It’s no small irony that elections, the hallmark of a free and democratic society, tend to bring out the worst in our political system. In a cycle where resurgent birthers and dogs strapped to car roofs garner the lion’s share of media attention, a more cyclical scandal goes undetected: the promise of immigration reform.
Presidential politics are all about chopping up the electorate in the race to 270 electoral votes. In general, an aspiring president or sitting president seeking another term must separate out “key demographics” and fine-tune messages that woo each according to its own priorities. A few weeks ago, Rush Limbaugh’s mouth settled the focus on women: which candidate was more pro-woman? Who was conspiring to trample women’s rights? Likewise, prodded (or preempted, as it were) by Vice President Joe Biden, Obama recently came out in support of another demographic that may shore up his left flank, making presidential history by endorsing same-sex marriage on national television. Republicans certainly saw an opening with the AARP crowd, and the culture war was on.
New census data revealing that less than half of all children born today are white has highlighted another demographic: Hispanics. The importance of the Hispanic vote is held as commonsense wisdom, and so talk of reforming the country’s immigration rules becomes a rite of passage for any presidential candidate worth his salt.

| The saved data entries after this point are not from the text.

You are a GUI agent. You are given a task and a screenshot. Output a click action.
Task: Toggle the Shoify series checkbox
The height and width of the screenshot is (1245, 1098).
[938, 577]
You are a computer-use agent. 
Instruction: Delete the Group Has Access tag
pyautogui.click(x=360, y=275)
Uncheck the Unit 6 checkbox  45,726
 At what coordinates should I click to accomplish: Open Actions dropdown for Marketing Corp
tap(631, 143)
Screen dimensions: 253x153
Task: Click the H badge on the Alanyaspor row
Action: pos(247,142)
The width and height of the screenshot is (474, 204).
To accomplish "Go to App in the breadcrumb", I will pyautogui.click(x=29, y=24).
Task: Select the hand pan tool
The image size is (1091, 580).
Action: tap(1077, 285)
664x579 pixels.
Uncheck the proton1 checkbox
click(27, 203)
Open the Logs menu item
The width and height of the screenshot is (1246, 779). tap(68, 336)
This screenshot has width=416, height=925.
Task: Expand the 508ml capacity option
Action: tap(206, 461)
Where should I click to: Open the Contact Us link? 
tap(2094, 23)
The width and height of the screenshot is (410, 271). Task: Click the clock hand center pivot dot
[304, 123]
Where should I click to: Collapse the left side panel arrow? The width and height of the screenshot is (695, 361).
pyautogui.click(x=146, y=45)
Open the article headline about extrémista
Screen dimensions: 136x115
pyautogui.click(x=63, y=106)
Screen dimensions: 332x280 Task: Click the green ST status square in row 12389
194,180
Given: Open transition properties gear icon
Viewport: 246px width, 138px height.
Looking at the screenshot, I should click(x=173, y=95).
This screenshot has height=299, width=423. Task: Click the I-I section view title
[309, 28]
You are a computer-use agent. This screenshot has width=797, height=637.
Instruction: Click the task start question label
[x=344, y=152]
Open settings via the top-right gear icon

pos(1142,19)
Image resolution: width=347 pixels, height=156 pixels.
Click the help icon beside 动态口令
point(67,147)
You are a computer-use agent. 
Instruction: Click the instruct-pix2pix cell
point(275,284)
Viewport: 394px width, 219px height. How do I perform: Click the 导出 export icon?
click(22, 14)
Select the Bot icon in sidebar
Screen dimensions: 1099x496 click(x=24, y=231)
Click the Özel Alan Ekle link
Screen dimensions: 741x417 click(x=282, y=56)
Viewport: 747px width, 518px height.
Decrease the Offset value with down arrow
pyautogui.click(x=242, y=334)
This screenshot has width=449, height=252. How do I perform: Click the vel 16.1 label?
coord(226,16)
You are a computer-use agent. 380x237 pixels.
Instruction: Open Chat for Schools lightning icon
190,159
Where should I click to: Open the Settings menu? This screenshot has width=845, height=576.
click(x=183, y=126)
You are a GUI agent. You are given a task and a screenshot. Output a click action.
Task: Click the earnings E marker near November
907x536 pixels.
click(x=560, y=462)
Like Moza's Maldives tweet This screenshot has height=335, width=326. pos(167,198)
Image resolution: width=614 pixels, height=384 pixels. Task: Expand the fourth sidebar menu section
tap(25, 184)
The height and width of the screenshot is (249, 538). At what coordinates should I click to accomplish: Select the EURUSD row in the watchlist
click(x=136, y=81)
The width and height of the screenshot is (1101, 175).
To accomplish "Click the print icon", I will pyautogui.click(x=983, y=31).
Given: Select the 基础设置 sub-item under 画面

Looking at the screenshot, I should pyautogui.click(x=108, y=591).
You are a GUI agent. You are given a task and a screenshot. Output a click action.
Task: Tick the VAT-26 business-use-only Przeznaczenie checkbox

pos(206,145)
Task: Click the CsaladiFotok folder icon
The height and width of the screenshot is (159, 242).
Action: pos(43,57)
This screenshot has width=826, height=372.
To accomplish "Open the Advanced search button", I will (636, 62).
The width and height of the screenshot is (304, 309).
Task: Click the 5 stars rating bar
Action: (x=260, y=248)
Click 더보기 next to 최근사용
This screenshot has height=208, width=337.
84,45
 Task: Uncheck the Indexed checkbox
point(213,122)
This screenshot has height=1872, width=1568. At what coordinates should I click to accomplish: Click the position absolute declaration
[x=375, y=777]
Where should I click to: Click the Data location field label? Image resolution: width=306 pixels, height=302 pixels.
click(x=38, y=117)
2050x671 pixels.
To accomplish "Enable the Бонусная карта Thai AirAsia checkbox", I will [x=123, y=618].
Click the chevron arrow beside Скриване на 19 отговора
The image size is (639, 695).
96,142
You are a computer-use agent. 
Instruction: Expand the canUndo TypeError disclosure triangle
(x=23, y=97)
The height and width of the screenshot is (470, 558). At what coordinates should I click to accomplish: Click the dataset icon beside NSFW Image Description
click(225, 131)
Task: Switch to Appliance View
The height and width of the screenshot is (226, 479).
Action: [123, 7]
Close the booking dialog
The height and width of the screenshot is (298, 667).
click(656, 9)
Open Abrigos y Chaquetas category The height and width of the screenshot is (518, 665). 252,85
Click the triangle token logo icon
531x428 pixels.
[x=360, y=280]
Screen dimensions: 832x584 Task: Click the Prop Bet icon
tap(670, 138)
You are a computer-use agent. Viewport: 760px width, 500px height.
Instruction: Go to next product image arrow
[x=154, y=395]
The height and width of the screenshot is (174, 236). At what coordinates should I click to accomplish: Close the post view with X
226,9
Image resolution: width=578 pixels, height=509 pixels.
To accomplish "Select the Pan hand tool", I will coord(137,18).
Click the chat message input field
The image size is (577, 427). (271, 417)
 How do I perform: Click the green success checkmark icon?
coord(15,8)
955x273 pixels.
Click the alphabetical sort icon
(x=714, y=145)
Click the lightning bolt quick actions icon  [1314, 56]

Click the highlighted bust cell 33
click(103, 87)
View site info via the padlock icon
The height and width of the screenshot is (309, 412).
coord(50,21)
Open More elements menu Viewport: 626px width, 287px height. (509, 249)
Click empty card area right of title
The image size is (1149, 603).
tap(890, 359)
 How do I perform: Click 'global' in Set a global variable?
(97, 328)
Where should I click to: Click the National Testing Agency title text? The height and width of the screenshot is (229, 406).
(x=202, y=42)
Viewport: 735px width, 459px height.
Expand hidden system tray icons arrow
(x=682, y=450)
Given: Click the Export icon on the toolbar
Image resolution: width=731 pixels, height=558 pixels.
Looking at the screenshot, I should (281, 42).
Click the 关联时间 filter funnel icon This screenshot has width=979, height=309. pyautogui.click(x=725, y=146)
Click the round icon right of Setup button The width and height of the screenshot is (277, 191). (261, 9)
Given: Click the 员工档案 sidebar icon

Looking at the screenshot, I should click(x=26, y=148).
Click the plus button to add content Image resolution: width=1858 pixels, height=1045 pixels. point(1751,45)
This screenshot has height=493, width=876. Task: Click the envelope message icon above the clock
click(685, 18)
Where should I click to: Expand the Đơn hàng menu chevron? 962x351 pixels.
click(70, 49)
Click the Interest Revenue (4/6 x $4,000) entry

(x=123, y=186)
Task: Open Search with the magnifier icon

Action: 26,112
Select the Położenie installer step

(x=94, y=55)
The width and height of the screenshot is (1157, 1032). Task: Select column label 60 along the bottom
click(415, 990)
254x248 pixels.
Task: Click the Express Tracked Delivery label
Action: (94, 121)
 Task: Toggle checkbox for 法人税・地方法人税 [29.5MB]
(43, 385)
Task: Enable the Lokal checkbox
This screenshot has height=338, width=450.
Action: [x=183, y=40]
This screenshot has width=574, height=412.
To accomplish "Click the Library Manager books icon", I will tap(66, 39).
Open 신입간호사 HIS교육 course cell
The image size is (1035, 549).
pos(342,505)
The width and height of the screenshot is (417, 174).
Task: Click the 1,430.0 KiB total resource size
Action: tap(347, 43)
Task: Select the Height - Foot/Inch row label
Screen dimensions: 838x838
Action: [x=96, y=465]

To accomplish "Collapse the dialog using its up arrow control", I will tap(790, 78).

The conventional wisdom suggests that Obama has the Hispanic vote all but locked up, since the last Republican who knew how to successfully court Latinos was George W. Bush (an odd accolade for a man whose legacy is peppered with failure). After all, Obama fought for passage of the DREAM Act that would have granted legal status to children of illegal immigrants who went to college or served in the military. Take another look though, and the picture grows more complicated. First, there’s the fact that the Obama administration has deported more illegal immigrants than any administration in history. Furthermore, as Linda Chavez, chairwoman of the Center for Equal Opportunity, points out, President Obama “has done almost nothing to advance immigration reform, never making it a top legislative priority or using any political capital even when Democrats controlled both houses of Congress.”1
Chavez’s suggestion that Romney endorse the DREAM Act is nothing short of a pipe dream, given Romney’s obsession with turning off magnets and securing the border. Moreover, though Newt Gingrich has long ago dropped out of the race and offered his tepid support, Romney likely doesn’t want to breathe new life into his “Massachusetts Moderate” label or reinforce the perception that he’s a pandering flip-flopper. Still, Chavez inadvertently illustrates the precise problem: at some point, immigration reform went from being a legitimate cause to a mere talking point to be plucked out of the scrap heap every four years and deployed in an attempt to slice off some of the Hispanic electorate.
To make things more confusing, Romney has framed elements of immigration reform in an economic light and taken some ownership of the issue from Obama (or at least attempted to). Romney’s campaign website has an entire section dedicated to immigration; after some modest poking around on Obama’s page, the only reference I could find to immigration was in a lone link at the bottom of his Education issues page. That page? A 32-word blurb voicing support for DREAM Act proposals and “other common-sense immigration reforms.”2 Is this the full-throated support we should expect from the de facto “immigration candidate?”
The seasoned cynic would, at this juncture, infer that immigration’s prominence on Romney’s website is simply red meat for the xenophobic element of the GOP, replete with talk of barbed-wire fences and “self-deportation.” I’m not so sure, though there are the requisite national security passages and mention of “terrorists” sneaking across the border. Still, Romney’s page points out that “immigrants start 16 percent of our top-performing, high-technology companies, hold the position of CEO or lead engineer in 25 percent of high-tech firms, and produce over 25 percent of all patent applications filed from the United States.”3 He identifies the very issue I personally witness every day, stating, “The system requires us to send away the great majority of the over 300,000 foreign students who are earning advanced degrees at U.S. universities” before concluding, “President Obama has done nothing to improve our visa system.” If we can forgive a little election-year hyperbole, it’s obvious that he’s right. Moreover, just as Obama has linked education and immigration, Romney has woven it into a broader discussion on the economy, and is doing a better job of it than the President.
It’s difficult to say what all this means. Perhaps Romney, not Obama, is the candidate whom voters can count on to finally deliver immigration reform. Perhaps Obama, confident of his support in the Hispanic community, has simply set his priorities elsewhere, but is still the movement's true(r) friend. The final possibility is the bleakest: immigration reform is nothing more than a cheap trick, luring citizens who prioritize this issue into a labyrinth of empty promises and election-year smoke and mirrors. The demographic sea change long promised is now officially underway, but our short-sighted electoral cycle still can't see past November.